Butterworts, belonging to the Pinguicula genus, are flowering plants that have the ability to glue insects and small organisms onto their leaves. They are distributed within Europe, North & South America and Asia. They are unique since their carnivory can be seasonal i.e. they may refrain from being carnivorous depending on the season. Butterworts have specialized glands scattered across the surface of their leaves that produce visible wet droplets, which draw in insects that are in search of water.
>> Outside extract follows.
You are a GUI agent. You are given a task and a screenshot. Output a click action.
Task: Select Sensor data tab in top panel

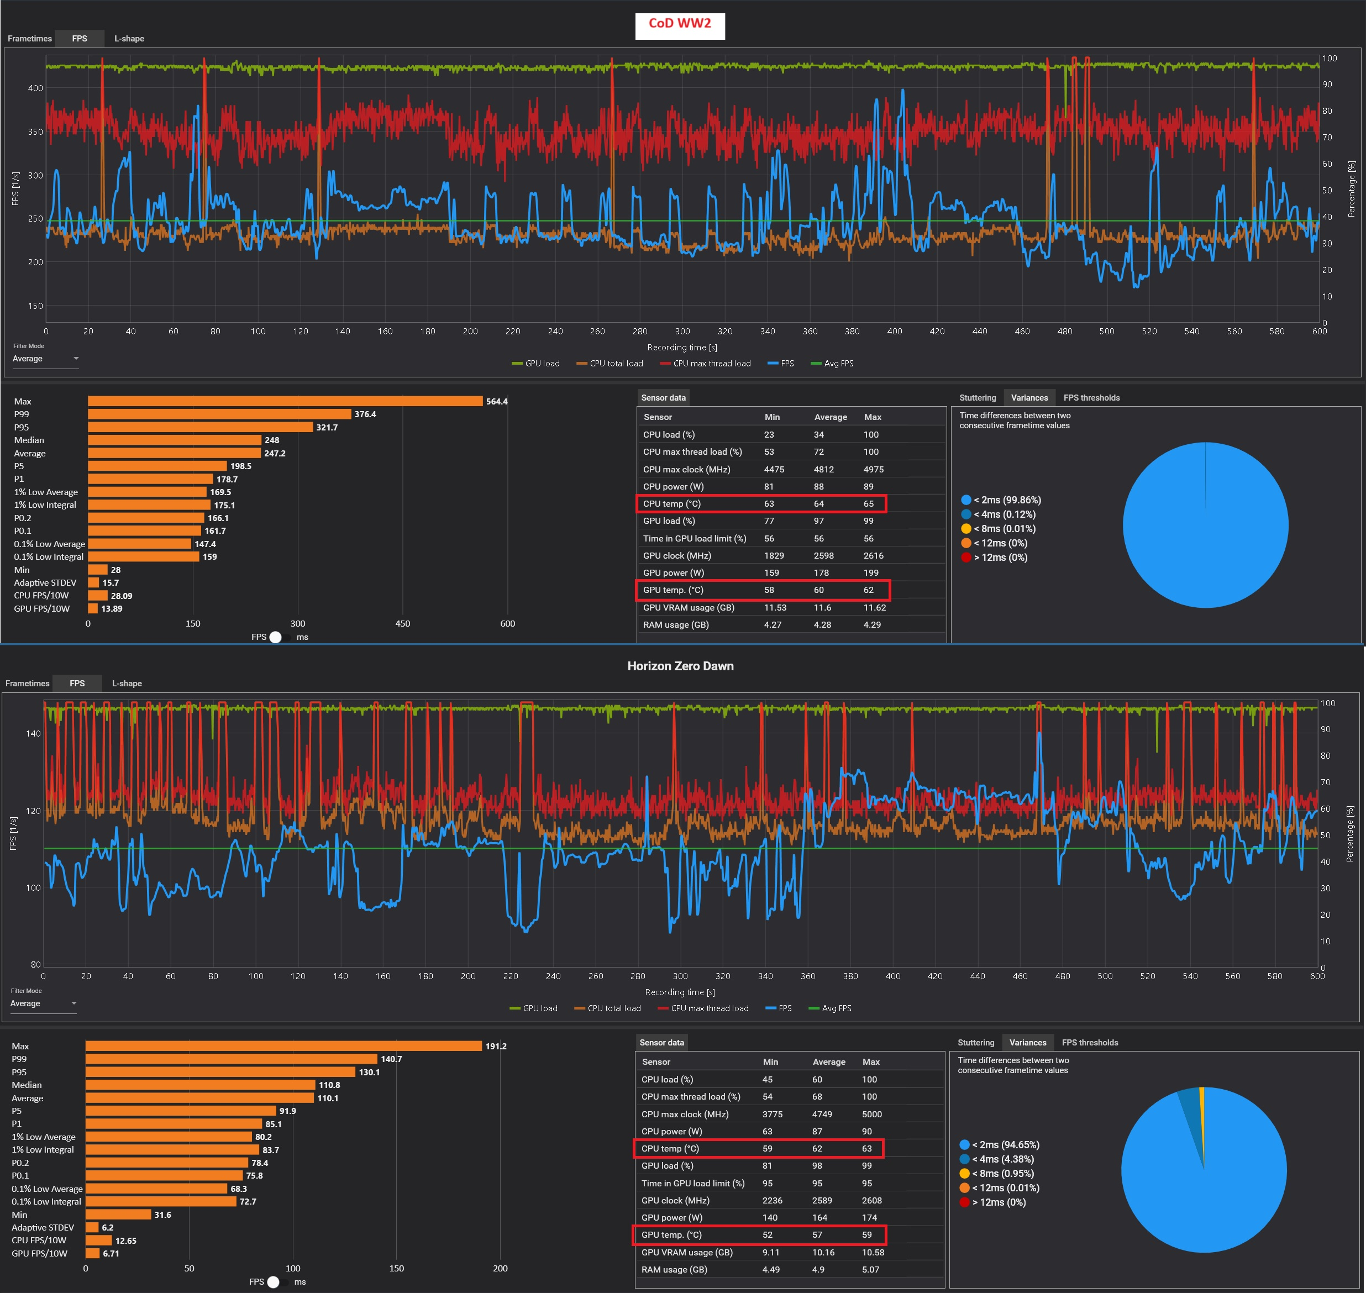tap(663, 398)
Upon landing, the prey’s struggles are counterproductive since movement tightens the grip of the glandular hairs which cause the prey to seep deeper into the leaves. Eventually the plant completely absorbs them.

4. Cobra Lily

Cobra Lily, also known as the Cobra Plant or the California Pitcher Plant is a carnivorous plant belonging to the Darlingtonia genus. It strongly resembles a rearing cobra with its tubular leaves along with a forked leaf that resembles a serpent’s tongue. Its feeding mechanism is similar to that of the Trumpet pitcher but unlike other pitcher plants, the Cobra Lily doesn’t collect rainwater in its pitcher. Once an insect is lured inside, lubricating secretions and downward-pointing hairs prevent them from escaping. The Cobra Lily regulates water within its pitcher by pulling water from the soil through its roots, this further prevents its prey to escape. Eventually, the plant digests their prey after they get tired of sturggling.

3. Bladderworts

Bladderworts, belonging to the Utricularia genus, are aquatic carnivorous plants. They have bright yellow flowers and They have little pouch-like traps submerged underwater. Their traps are extremely sophisticated and can even pull in fast and slippery prey like tadpoles. When their trap is triggered by potential prey, the water surrounding the trap is sucked in, and when full of water, the traps close. This trapping mechanism makes it impossible for the prey to escape since they are being sucked in with the flow of water. Mosquito larvae, nematodes, tadpoles and water fleas are common prey. Bladderworts grow all over the world in virtually any wet environment. They can even grow in the damp bark on trees or just about any empty space with water clogged within.

2. Tropical Pitcher Plants

Tropical Pitcher plants are carnivorous plants that belong to the Nepenthes genus which houses over 100 species. They are one of the most widely cultivated carnivorous plants and are distributed all around the world. Their feeding mechanism is considered the ideal one for all pitcher plants – A pitcher with slippery walls and rims to prevent a prey’s escape. The pitcher starts as a small bud and gradually expands to form a tube-shaped trap. Tropical Pitcher Plants contain a watery liquid in their “trap” to drown their prey. Moreover, they secrete nectar along the rim which attracts different types of organisms towards them – from bugs to frogs which they slowly digest with their digestive enzymes.

1. Venus Flytraps

Insectivorous Plants

Venus Flytraps, considered the ultimate carnivorous plant, belong to the Dionaea genus and are native to the continent of North America. They are infamous for having the most dramatic meat eating reflexes out of all the other plants of the category. This is largely due to their trap resembling a set of jaws with sharp teeth. Furthermore, they have been studied to be “intelligent”. A number of small holes on the plant’s surface allow small flying insects to escape because the nutrients they contain are not worth the energy. The bright red “mouth” of the plant attracts preys. They contain trigger hairs on the surface which are stimulated, hence causing the trap to clamp shut. This forms a concave cavity which gets tighter as the prey struggles to escape. A Venus flytrap then digests and has nutrients absorbed from them.

These are 12 of the most fascinating and unique plants ever, having adapted to absorb nutrients from fauna as opposed to the normal methods of nutrition absorption of the plant kingdom.